Over the five-week winter break, Facilities Management staff removed trees from the deck around the Arthur G. Coons Administrative Building (AGC), Sycamore Glen and outside various academic buildings. Facilities removed some trees that were unhealthy and others as part of an ongoing plan to remove invasive species and introduce more native species to campus.
“Last spring we had a large tree come down, and it sparked an investigation where I had to have consulting arborists come out and assess the threat level of some of our larger, older trees,” Grounds Supervisor Thomas Walters said.

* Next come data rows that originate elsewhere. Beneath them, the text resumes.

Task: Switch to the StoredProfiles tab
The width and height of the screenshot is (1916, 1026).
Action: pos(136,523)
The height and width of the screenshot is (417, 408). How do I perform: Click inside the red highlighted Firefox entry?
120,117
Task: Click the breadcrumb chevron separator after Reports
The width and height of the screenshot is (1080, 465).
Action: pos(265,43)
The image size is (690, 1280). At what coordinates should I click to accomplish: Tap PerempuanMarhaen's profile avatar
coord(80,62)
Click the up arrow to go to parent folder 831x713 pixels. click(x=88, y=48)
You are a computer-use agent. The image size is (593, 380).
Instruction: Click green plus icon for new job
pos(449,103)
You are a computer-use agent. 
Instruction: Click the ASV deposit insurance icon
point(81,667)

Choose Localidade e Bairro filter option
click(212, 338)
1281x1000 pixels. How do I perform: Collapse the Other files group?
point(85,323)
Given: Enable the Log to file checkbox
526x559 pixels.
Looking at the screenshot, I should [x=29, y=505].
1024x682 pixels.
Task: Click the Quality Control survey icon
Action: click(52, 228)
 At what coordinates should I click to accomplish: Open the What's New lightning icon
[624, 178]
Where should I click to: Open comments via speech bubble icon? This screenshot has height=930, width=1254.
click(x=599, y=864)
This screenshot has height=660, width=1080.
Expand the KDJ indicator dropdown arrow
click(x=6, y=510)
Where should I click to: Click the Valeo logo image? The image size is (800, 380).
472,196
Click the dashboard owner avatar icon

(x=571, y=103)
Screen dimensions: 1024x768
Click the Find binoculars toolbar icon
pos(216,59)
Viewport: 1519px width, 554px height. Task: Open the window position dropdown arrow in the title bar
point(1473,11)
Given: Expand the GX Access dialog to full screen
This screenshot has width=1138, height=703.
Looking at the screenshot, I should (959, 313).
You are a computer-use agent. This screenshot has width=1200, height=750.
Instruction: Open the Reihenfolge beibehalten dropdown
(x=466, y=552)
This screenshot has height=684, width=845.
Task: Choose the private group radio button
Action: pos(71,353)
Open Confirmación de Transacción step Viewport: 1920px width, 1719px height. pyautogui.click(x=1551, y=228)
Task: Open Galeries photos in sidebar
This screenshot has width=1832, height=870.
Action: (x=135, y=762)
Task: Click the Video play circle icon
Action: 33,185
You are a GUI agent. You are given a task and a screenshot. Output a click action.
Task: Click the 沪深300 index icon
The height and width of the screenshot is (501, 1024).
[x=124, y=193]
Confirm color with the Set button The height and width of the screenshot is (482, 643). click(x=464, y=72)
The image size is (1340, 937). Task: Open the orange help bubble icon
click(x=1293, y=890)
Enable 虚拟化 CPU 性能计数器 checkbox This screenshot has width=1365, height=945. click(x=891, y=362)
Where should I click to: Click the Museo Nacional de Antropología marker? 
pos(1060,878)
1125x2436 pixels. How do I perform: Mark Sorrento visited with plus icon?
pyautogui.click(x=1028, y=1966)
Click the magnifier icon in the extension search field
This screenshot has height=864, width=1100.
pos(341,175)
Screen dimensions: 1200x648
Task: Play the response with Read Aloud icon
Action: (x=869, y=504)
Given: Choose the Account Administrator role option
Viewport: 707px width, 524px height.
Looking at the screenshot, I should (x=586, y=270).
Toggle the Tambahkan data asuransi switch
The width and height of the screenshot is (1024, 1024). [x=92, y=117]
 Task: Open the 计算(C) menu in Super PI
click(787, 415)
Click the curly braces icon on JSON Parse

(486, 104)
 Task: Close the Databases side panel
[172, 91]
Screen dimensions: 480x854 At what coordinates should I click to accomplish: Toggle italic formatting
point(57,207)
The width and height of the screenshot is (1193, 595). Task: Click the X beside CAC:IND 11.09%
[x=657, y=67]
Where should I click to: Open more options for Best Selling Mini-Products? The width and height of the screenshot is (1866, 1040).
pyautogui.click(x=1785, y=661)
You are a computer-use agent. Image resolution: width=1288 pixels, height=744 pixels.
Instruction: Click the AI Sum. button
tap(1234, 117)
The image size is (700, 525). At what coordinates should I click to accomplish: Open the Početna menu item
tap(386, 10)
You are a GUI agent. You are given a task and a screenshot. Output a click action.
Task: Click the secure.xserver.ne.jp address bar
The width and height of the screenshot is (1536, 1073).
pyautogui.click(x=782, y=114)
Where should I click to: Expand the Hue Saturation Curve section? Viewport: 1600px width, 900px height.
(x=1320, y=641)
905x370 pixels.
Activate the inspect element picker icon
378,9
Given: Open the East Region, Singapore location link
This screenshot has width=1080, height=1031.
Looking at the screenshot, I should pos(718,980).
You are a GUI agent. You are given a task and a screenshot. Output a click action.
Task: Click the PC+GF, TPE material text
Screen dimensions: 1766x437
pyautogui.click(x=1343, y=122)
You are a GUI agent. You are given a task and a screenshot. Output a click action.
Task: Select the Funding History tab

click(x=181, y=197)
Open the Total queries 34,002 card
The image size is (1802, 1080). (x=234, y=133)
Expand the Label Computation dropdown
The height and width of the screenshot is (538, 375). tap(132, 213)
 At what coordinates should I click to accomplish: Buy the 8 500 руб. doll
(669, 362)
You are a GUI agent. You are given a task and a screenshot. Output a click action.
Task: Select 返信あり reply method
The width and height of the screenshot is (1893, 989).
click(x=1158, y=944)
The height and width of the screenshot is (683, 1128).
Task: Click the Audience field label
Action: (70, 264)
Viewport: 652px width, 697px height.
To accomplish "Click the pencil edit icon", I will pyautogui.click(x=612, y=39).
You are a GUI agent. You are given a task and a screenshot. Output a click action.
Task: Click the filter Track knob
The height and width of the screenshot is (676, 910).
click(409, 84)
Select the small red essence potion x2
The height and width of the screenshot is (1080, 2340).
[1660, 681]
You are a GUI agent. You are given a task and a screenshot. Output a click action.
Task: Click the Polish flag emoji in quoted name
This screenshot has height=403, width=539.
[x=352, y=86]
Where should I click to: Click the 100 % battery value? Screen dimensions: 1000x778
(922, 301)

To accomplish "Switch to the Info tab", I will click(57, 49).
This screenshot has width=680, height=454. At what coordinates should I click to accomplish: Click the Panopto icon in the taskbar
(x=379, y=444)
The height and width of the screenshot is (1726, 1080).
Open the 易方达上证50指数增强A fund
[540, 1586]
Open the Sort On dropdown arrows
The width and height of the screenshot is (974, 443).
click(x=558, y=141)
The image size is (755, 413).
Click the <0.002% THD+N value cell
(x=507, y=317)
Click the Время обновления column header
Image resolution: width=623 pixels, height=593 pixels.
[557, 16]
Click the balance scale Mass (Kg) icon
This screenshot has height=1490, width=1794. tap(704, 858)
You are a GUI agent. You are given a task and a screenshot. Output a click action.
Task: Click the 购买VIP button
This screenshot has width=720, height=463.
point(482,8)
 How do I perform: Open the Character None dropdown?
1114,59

During the Spring 2017 semester, a tree fell onto a car and came close to hitting the Tiger Cooler. After inspection, Facilities determined that the surrounding pavement had cut off part of the tree’s root system, destabilizing it. According to Sustainability Coordinator Jenny Low, Facilities then removed disease-ridden trees and began to consider what other trees could be a safety concern.
Low said that during the drought the school reduced irrigation to the trees, leading them to become water-starved and unable to fight off pests. Facilities removed several diseased trees from areas where they could pose a threat to student and faculty safety.
According to Walters, the climate in Southern California poses a challenge to tree maintenance on campus. Facilities has to constantly monitor the trees, and they do not always live their full lifespan without supplemental nutrients and care.
Biology professor Gretchen North said a species of beetle called the Polyphagous Shot Hole Borer has recently become a serious threat to trees across Southern California. On campus, it poses the greatest threat to the sycamores. Facilities has already removed several infected trees, but North said it is likely that more will need to be removed to prevent the fungus from spreading to neighboring trees.
“[The beetles] don’t just make holes in the trees, they deliberately bring in these fungal spores and cultivate the fungus in the tree, so it’s really insidious,” North said.
According to North, there is no treatment to deter the beetles or prevent the spread of the fungus. She added that research teams and several students in the biology department are trying to find one. Facilities is trying to keep the remaining trees healthy through deep watering and additional nutrients so they can better resist invasion by the beetles.
In addition to ongoing tree maintenance and preventing the spread of beetle infestations, Facilities is working with Van Atta Associates, Inc. and the biology department on a long-term project to replace invasive trees in Sycamore Glen with native trees such as Coast Live oak. These types of trees can sustain themselves in the Southern California environment, Walters said.
“We are trying to reestablish native trees — trees that would be most beneficial to native birds, native pollinators and basically give an appreciation for the habitat as it would be if Oxy wasn’t here,” North said.
North, who works alongside Walters and the consulting arborists, said that her main goals are to be as wildlife-friendly as possible while remaining sustainable and conscious of water use. She said that the school is choosing drought tolerant, fire resistant and aesthetically pleasing native trees to replace removed trees. The tree species that they targeted for removal were eucalyptus and tree of heaven, both of which are invasive species.
“[Eucalyptus] tend to interfere with the establishment of native species partly because they drop their leaves that have so many chemicals that inhibit the germination of other species,” North said.
North added that eucalyptus, which grows quickly, is weaker and prone to falling. It is also a fire hazard. Facilities removed the tree of heaven because it also grew quickly and outcompeted native trees for resources and space.
In Sycamore Glen, Facilities removed 21 trees. According to North, the tree removal process was minimally invasive and did not disrupt local wildlife.
With the invasive trees removed, Walters said that the next phase is to replace the trees with other species. Candidates include coast live oak and a variety of native walnut. He estimates that around 50–100 trees and shrubs will be planted.
“From where it stands now, it’s a lot easier to figure out what plants we want to put back in because there is a fair amount of California native trees and shrubs that we are choosing to try and fill that space back in with the largest amount of wildlife possible,” Walters said.